Tuesday, February 17, 2015, 15:00 - 16:00
Room 01-012, Georges-Köhler-Allee 102, Freiburg 79110, Germany
A motion simulator is a device designed to provide the human subject with a realistic feeling of being inside a moving vehicle, such as a car or an airplane. Humans perceive self-motion mainly via visual and vestibular systems. While current computer graphics technology can provide very realistic visual cues, realism of inertial cues is strictly limited by physical constraints of the motion system, such as maximum positions, velocities and accelerations of the mechanical axes.
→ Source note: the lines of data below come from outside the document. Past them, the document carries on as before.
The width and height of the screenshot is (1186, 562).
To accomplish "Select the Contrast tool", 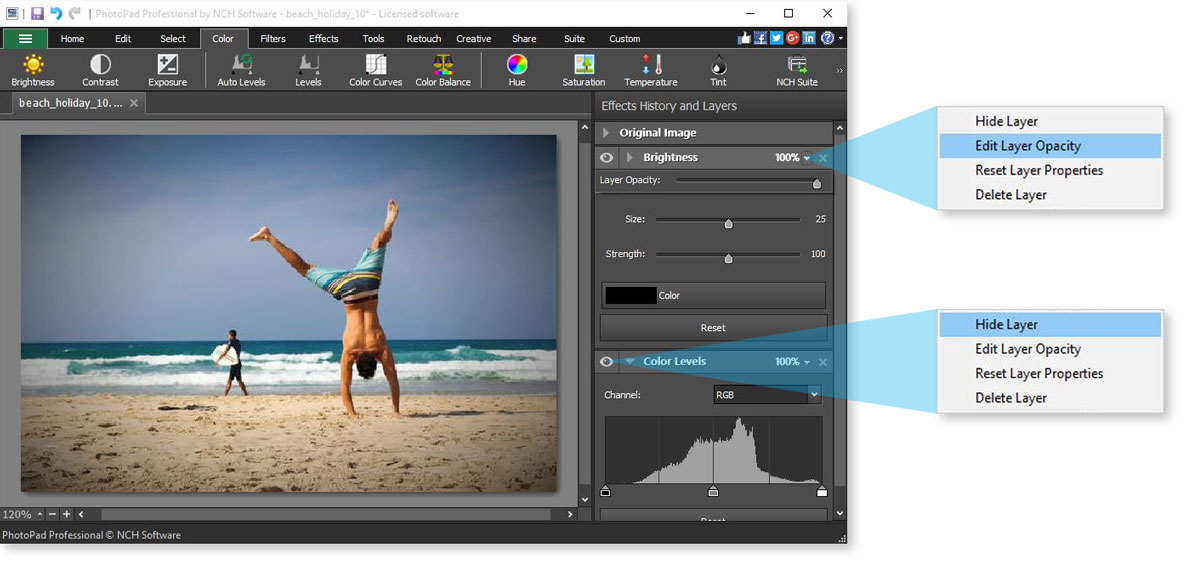I will 100,66.
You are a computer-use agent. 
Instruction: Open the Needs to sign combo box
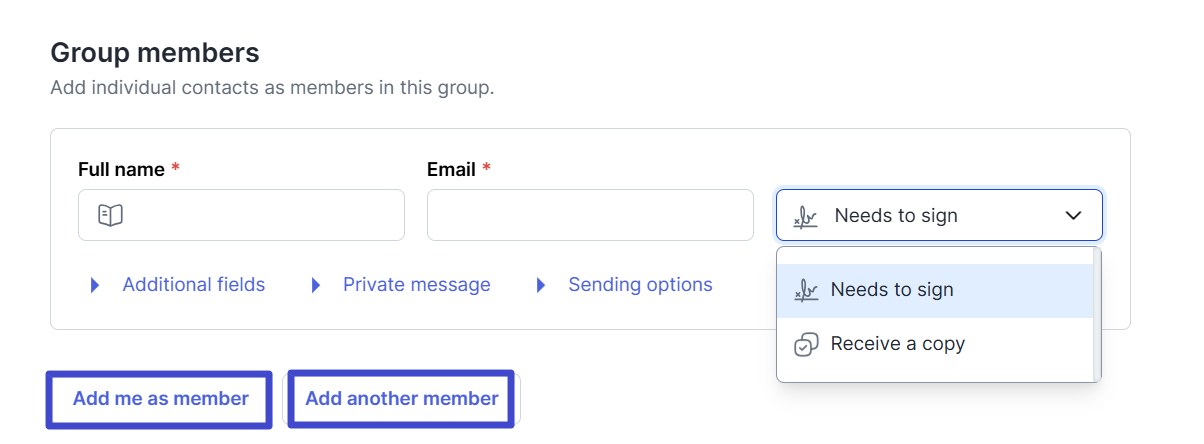point(938,215)
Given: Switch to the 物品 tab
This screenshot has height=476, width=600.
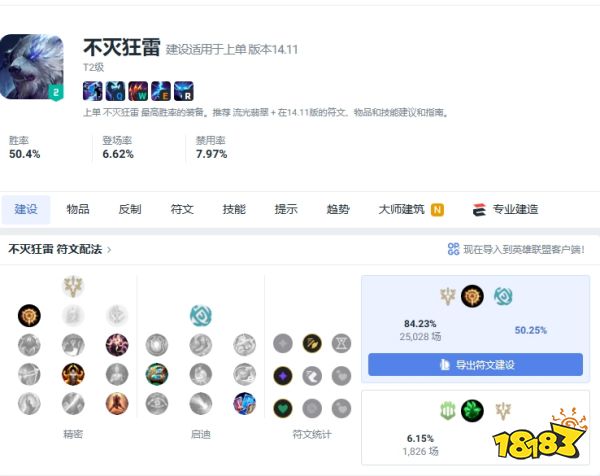Looking at the screenshot, I should coord(78,209).
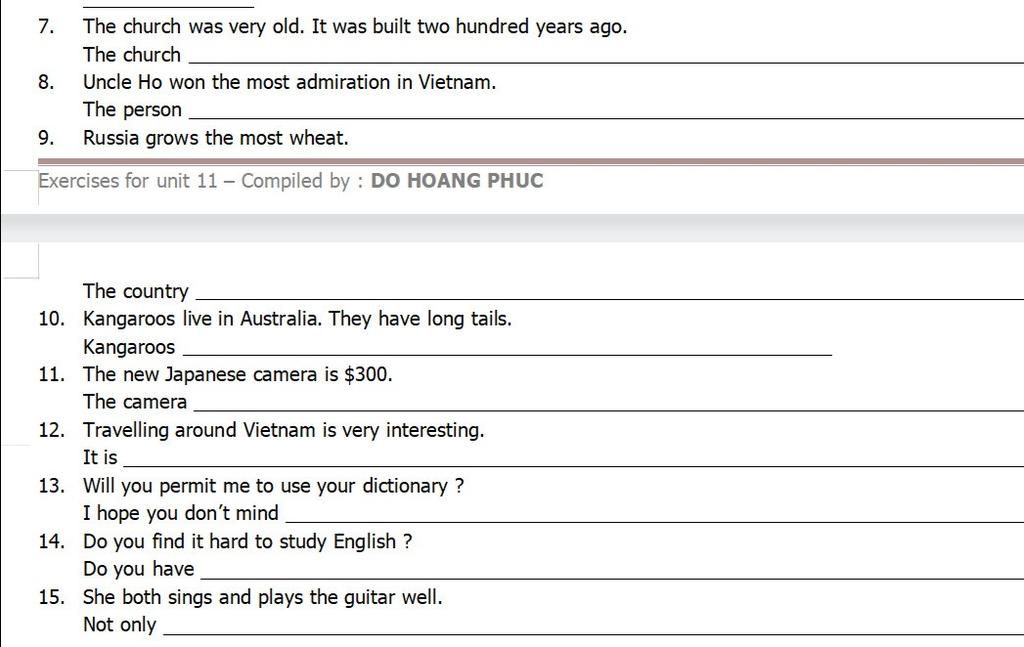Click the footer text "Exercises for unit 11"
1024x647 pixels.
tap(127, 181)
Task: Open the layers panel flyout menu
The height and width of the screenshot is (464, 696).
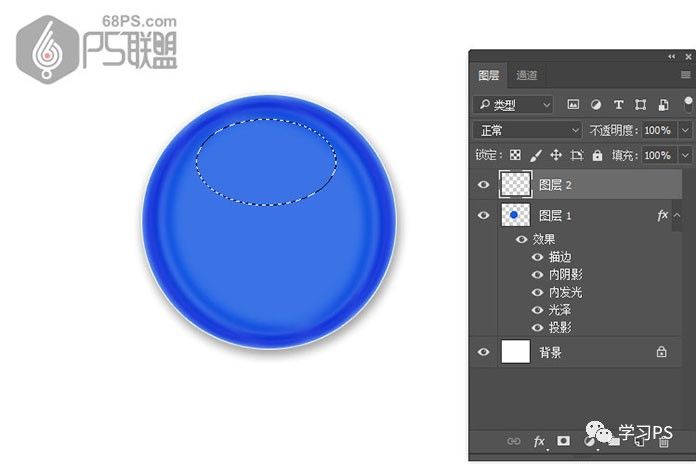Action: click(686, 75)
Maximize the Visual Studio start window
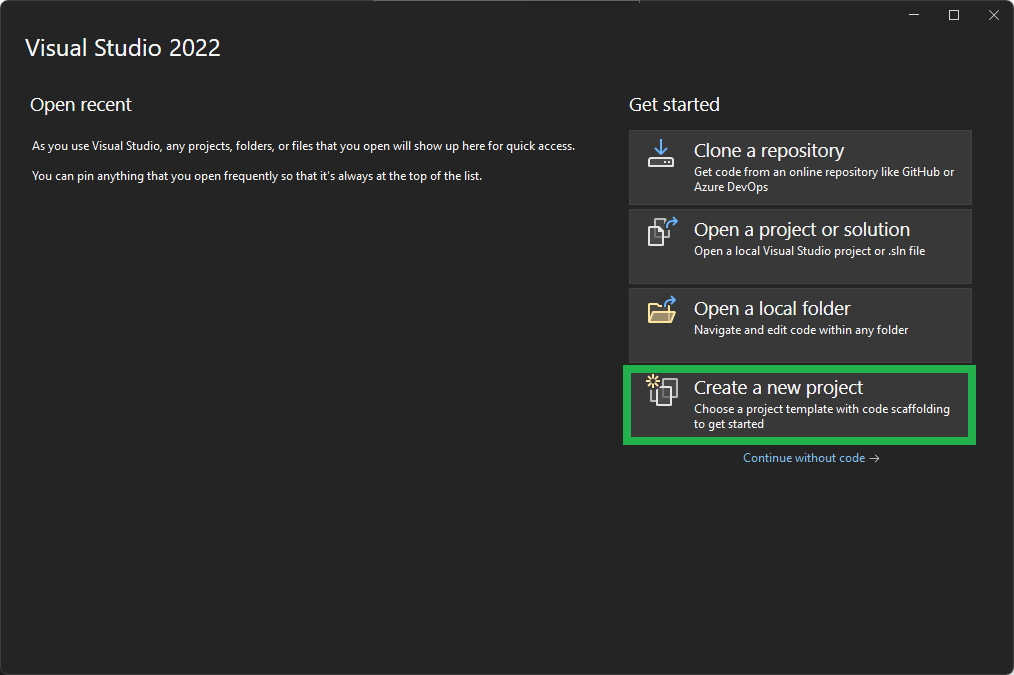 click(953, 14)
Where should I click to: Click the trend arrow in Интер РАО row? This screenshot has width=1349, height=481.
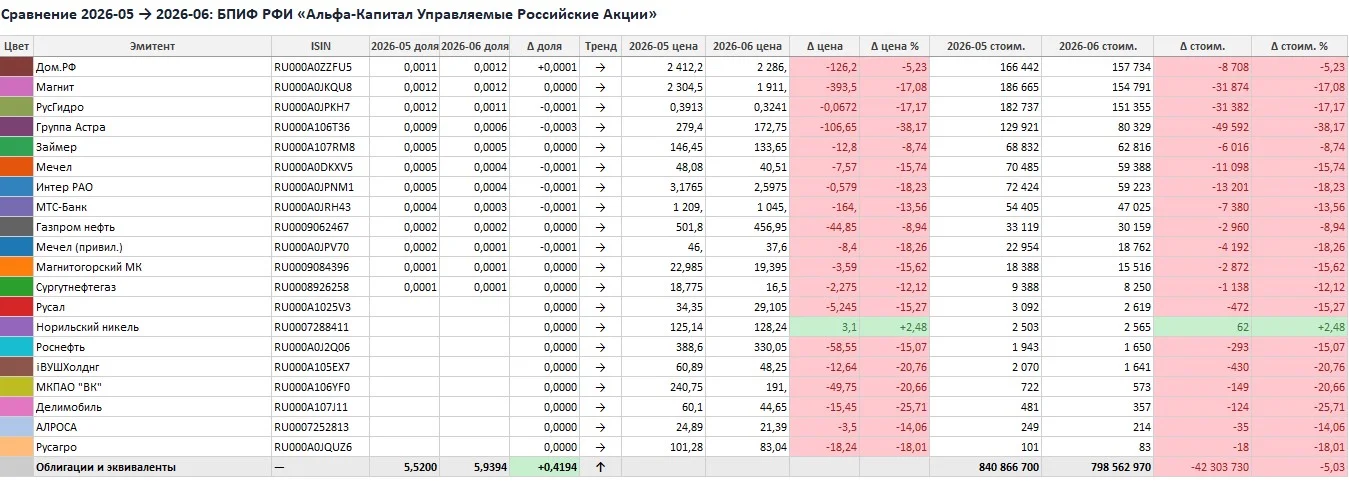pyautogui.click(x=601, y=187)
The challenge is to control the motion system is such a way that the difference between its output (accelerations and rotational velocities) and the corresponding values in a real vehicle is minimized, while satisfying the motion system constraints.
We solve this problem by using a large-scale optimization algorithm to find motion system input for a pre-defined reference output. By using the CasADi framework, we managed to take second-order derivatives into account, which has greatly improved the convergence and decreased the computation time. We tested our approach on a Max-Planck Institute Cyber Motion Simulator.
Our final goal is to make the algorithm work in a real-time scenario, where a human subject is actively controlling the simulated vehicle. We want to implement a non-linear model-predictive controller that would be fast enough for this purpose.